[CMake] makefile generator

Jesper Eskilson jesper at eskilson.se
Thu Apr 19 02:32:07 EDT 2007


2007/4/18, Bill Hoffman <bill.hoffman at kitware.com>:
> Jesper Eskilson wrote:
> > Hi all,
> >
> > I'm curious about the design of the current makefile generator, and
> > why it was designed the way it was. I've tried searching the mailing
> > list archive, but without any greater success.
> >
> > One question pops to mind: why invoke use so many levels of recursive
> > make? I counted at least three levels on my project, where the leaf
> > make process only compiles a single file (!), where each make process
> > does the complete phase of parsing, building up a dependency tree,
> > etc. I believe GNU make is smart enough to not start a new process for
> > each recursive make, but NMake is definitely not. A ran a quick and
> > simple benchmark, showing that the overhead for each nmake invokation
> > is at least 0.1-0.2 seconds, which for large projects quickly scales
> > up to minutes.
> >
> > Why use recursive make calls at all?
> >
> I will let Brad King answer this in full if he has time.  But basically,
> it has
> to be done this way in order to support correct dependency scanning with
> generated files.  A single pass make can not check for missing files and
> will
> error out if a depend file is deleted.  There are other issues as well,
> but to support
> the features, like generated files, not failing to build when .h files
> are removed, it
> has to be this way.  gmake can handle some of this stuff, but cmake is meant
> to work with any make.
>
> -Bill
>
>

Can you (or anyone else) elaborate on this?
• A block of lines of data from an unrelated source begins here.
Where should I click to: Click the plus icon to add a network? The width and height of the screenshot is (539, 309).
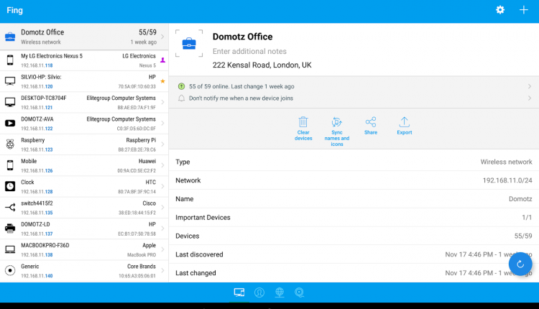(523, 10)
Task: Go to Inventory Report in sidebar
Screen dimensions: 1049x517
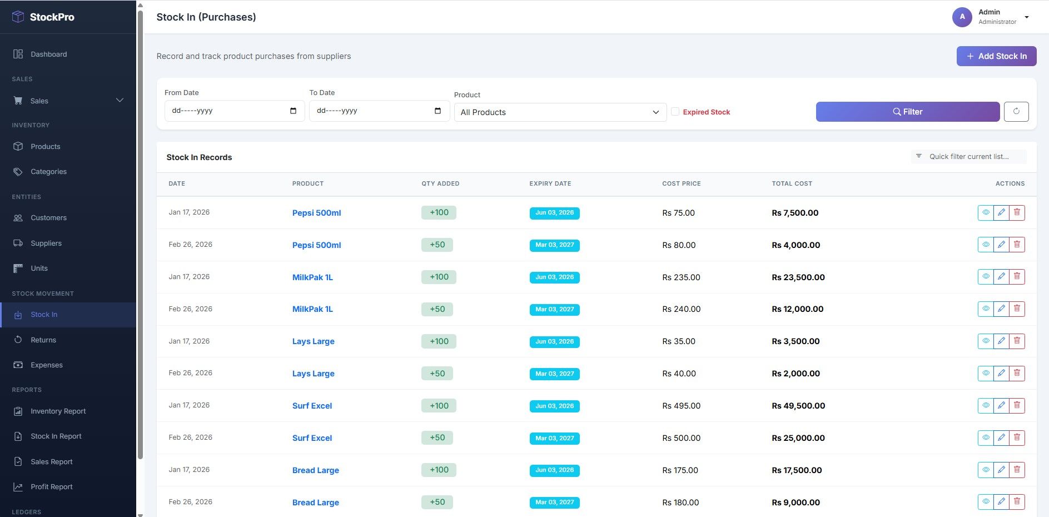Action: pos(58,411)
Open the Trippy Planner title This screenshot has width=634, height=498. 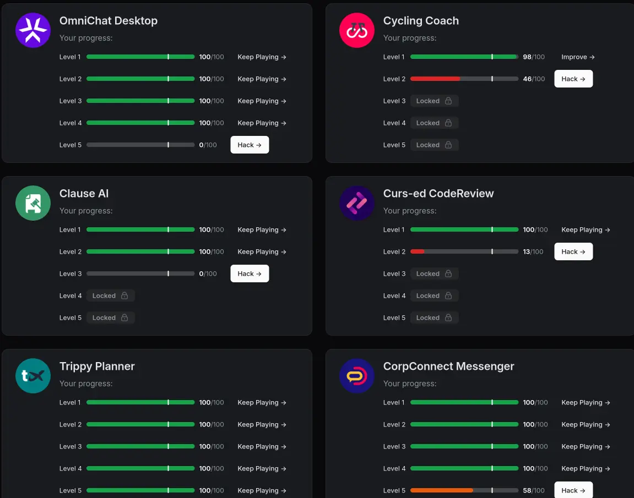coord(97,366)
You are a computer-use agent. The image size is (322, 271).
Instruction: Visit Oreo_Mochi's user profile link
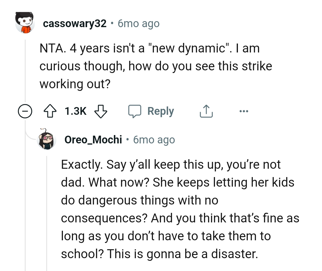tap(93, 140)
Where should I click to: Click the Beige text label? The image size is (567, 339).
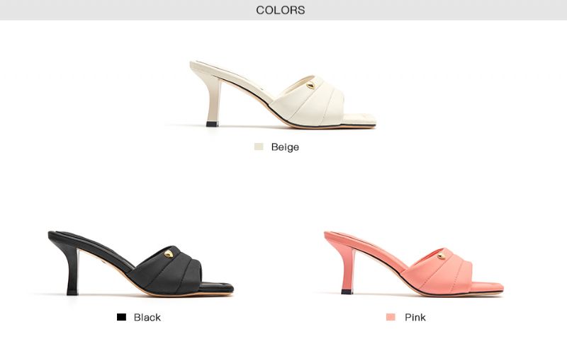click(x=285, y=147)
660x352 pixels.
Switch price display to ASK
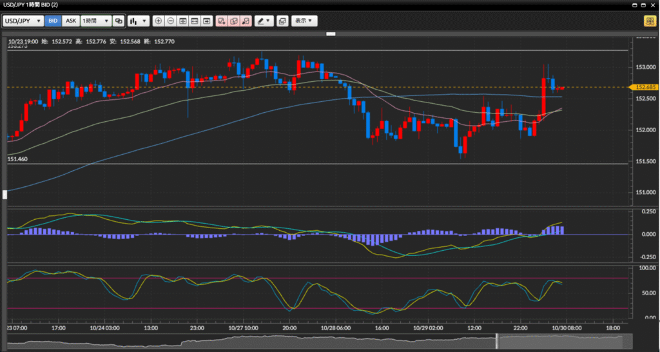70,21
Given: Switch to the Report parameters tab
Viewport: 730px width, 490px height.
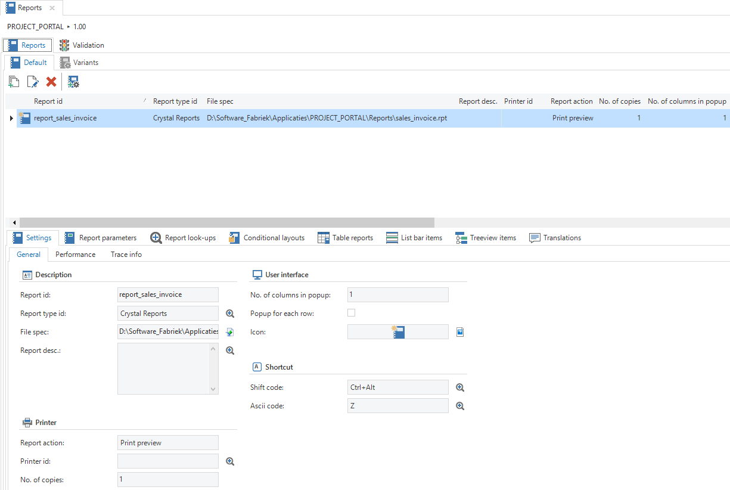Looking at the screenshot, I should click(101, 238).
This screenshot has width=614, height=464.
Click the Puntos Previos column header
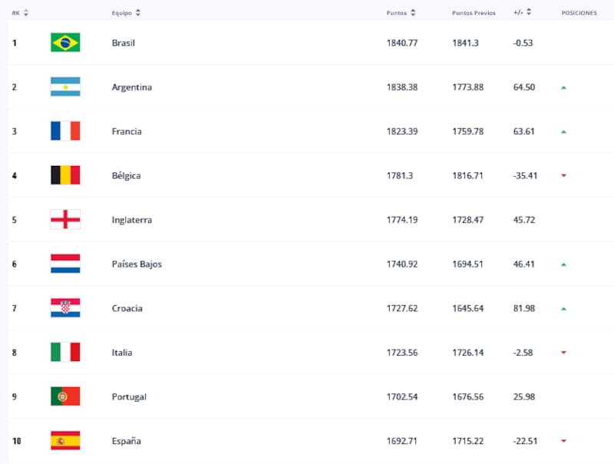pos(474,13)
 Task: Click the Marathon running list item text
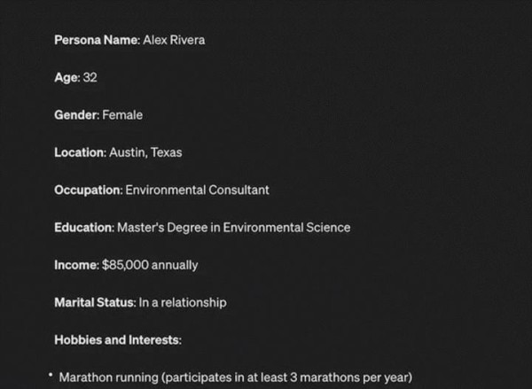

What features are abscent
from other makes which are necessary to avoid recursive make calls?
I've got a fair amount of experience of writing complex makefiles for
gmake, but very little experience with other makes.

I like fast incremental builds over the entire project, i.e. I would
like to be able to do "make all' and have it completed in under 2-3
seconds. In Visual Studio this is impossible, but my hope was the that
Makefile generator could get me somewhere around that mark.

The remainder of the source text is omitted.